$ECUAS_n$: A family of metrics for principled evaluation of uncertainty-augmented systems
$ECUAS_n$: A family of metrics for principled evaluation of uncertainty-augmented systems
$ECUAS_n$:用于不确定性增强系统原则性评估的指标族
Abstract: In high-stakes automated decision-making, access to predictive uncertainty is essential for enabling users — human or downstream systems — to accept or reject predictions based on application-specific cost trade-offs.
摘要: 在高风险的自动化决策中,获取预测不确定性对于使用户(人类或下游系统)能够根据特定应用的成本权衡来接受或拒绝预测至关重要。
Such uncertainty-augmented (UA) systems — i.e., systems that output both predictions and uncertainty scores — are currently being assessed in the literature in a variety of ways, using separate metrics to evaluate the predictions and the uncertainty scores, setting a cost function with a fixed rejection cost or integrating over a coverage-risk curve.

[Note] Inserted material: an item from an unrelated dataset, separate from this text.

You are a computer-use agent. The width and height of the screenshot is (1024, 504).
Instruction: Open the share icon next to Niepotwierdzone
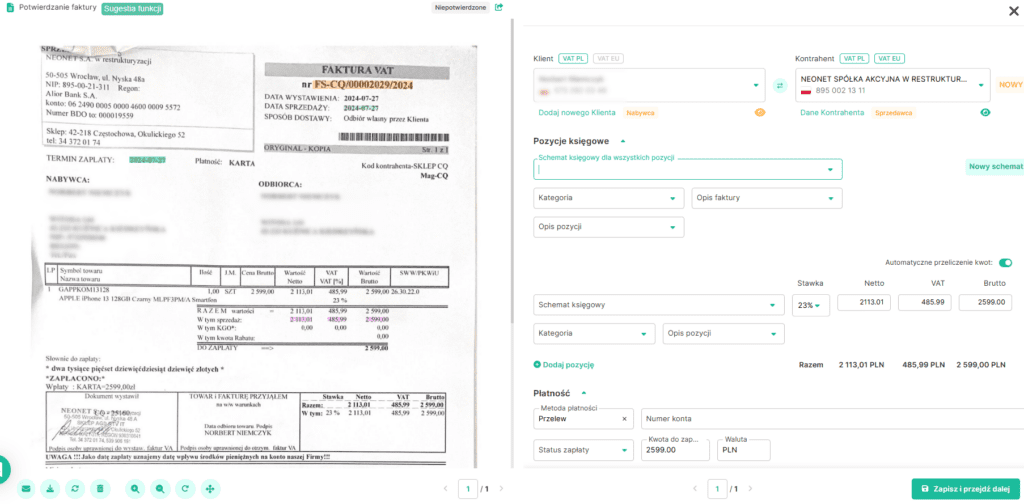[499, 8]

此类不确定性增强(UA)系统(即同时输出预测结果和不确定性评分的系统)目前在文献中通过多种方式进行评估,例如使用独立的指标分别评估预测结果和不确定性评分、设定具有固定拒绝成本的成本函数,或对覆盖率-风险曲线进行积分。
We argue that these evaluation approaches are inadequate for assessing overall performance of the UA system for decision making under uncertainty and propose a novel family of metrics, $ECUAS_n$, formulated as proper scoring rules for the task of interest.
我们认为,这些评估方法不足以衡量 UA 系统在不确定性环境下进行决策时的整体性能,因此提出了一种新的指标族 $ECUAS_n$,将其表述为针对特定任务的适当评分规则(proper scoring rules)。
The parameter $n$ controls the trade-off between the cost of incorrect predictions and imperfect uncertainties depending on the needs of the use-case.
参数 $n$ 根据用例的需求,控制了错误预测成本与不完美不确定性之间的权衡。
We demonstrate the advantages of the $ECUAS_n$ metrics both theoretically and empirically, through experiments on diverse classification and generation datasets, including a manually annotated subset of TriviaQA.
我们通过在多种分类和生成数据集(包括 TriviaQA 的人工标注子集)上的实验,从理论和实证两方面证明了 $ECUAS_n$ 指标的优势。